La Corporación Interestadual Pulmarí advirtió sobre loteos clandestinos, construcciones prohibidas y daños ambientales en la reserva del norte neuquino. Apuntan a intereses políticos y económicos detrás de las maniobras.
La Corporación Interestadual Pulmarí, presidida por el lonco Daniel Salazar, denunció públicamente la presunta venta ilegal de tierras fiscales dentro de la reserva Pulmarí y aseguró que en estas maniobras estarían involucrados sectores políticos con intereses económicos en la zona.
La acusación generó fuerte repercusión, ya que la reserva Pulmarí es considerada una de las áreas naturales más valiosas de la provincia de Neuquén y se encuentra protegida por normativa ambiental estricta. Desde la corporación alertaron sobre la proliferación de construcciones irregulares, loteos no autorizados y graves daños ambientales en sectores de alta sensibilidad ecológica.
Salazar explicó que al asumir la presidencia, hace más de dos años, recibió el respaldo unánime de las ocho comunidades mapuches que integran la corporación, además del acompañamiento de los gobiernos provincial y nacional. Ese apoyo permitió reforzar el control territorial y avanzar sobre concesiones y ocupaciones irregulares. Sin embargo, en 2023 las propias comunidades alertaron sobre intervenciones ilegales en el área de Lompehuele.

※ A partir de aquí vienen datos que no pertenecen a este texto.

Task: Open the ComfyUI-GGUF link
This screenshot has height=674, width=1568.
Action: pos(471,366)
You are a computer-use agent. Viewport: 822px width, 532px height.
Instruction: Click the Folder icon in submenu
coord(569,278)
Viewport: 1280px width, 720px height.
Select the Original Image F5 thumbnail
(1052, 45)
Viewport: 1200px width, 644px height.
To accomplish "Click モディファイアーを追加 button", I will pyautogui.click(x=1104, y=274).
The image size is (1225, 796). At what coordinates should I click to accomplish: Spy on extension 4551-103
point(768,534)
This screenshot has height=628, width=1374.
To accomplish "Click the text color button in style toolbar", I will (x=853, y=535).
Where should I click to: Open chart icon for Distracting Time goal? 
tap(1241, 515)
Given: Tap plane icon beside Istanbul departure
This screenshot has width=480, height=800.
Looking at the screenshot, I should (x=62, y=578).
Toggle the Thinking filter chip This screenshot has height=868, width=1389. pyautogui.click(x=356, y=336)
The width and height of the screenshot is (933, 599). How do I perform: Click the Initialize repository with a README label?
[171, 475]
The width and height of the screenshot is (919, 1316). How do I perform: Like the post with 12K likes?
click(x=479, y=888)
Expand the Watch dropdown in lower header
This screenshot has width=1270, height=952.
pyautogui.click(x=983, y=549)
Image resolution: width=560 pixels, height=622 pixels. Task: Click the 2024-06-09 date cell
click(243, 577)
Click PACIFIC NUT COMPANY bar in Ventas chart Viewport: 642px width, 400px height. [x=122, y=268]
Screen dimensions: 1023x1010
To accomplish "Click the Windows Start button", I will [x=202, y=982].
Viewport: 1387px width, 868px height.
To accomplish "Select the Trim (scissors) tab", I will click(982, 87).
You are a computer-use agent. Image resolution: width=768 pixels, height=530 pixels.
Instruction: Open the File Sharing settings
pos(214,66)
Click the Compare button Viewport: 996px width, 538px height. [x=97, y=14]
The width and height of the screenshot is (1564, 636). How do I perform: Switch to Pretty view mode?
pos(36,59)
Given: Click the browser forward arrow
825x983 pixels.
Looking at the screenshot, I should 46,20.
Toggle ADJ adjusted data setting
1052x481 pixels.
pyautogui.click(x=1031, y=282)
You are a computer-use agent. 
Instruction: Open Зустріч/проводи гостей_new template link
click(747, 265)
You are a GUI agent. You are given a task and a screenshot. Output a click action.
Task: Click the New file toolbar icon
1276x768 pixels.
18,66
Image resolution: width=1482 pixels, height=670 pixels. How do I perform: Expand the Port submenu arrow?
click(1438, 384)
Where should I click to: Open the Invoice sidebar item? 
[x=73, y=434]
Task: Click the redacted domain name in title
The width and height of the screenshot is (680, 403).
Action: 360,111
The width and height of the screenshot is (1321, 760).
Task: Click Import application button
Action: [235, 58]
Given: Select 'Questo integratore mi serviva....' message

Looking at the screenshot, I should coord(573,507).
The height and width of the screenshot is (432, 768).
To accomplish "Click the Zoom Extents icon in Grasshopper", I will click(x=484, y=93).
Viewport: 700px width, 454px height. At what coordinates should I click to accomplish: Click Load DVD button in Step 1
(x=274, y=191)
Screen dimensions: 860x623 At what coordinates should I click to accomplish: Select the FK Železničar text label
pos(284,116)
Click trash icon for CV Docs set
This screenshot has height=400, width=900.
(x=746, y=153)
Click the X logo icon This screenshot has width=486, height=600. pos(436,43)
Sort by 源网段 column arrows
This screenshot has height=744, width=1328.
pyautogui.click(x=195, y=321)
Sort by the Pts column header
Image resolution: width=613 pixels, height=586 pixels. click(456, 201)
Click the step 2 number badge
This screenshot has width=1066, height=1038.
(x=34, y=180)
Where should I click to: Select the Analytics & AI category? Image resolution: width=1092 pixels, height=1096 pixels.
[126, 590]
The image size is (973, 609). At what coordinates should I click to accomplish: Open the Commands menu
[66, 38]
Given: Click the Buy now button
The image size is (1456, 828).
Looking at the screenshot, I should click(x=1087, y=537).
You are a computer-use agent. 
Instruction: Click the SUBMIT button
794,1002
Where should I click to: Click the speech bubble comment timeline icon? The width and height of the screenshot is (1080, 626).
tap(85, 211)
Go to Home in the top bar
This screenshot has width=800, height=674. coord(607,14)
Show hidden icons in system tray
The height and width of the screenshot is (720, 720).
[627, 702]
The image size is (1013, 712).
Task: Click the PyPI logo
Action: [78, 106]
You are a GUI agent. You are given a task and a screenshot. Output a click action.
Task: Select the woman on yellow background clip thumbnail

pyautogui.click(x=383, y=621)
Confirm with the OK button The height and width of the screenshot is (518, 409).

Las inspecciones posteriores confirmaron la existencia de nuevas edificaciones y subdivisiones de tierras sin autorización. “Nosotros somos titulares de la tierra, pero no en nombre propio: es tierra pública, patrimonio de todos. No se puede vender ni negociar”, afirmó Salazar.
Según detalló, se detectaron construcciones en zonas catalogadas como “zona roja” por la Ley de Bosques, donde está prohibida cualquier obra, además de intervenciones en humedales que fueron intimadas por el área de Recursos Hídricos. Para la corporación, estos hechos no son aislados y responden a una lógica de avance privado sobre tierras públicas.
Durante el último año se realizaron retiros de alambrados y clausuras de obras irregulares, medidas que derivaron en conflictos con particulares. Desde la conducción de Pulmarí sostienen que detrás de esas ocupaciones existen avales políticos que facilitaron o encubrieron las maniobras.
“Estamos defendiendo un territorio que pertenece a toda la sociedad. No vamos a permitir que se convierta en un negocio para unos pocos”, advirtió Salazar.
La denuncia busca frenar el avance de loteos ilegales y expone un nuevo foco de tensión política y ambiental en la provincia, con posibles derivaciones judiciales en los próximos meses.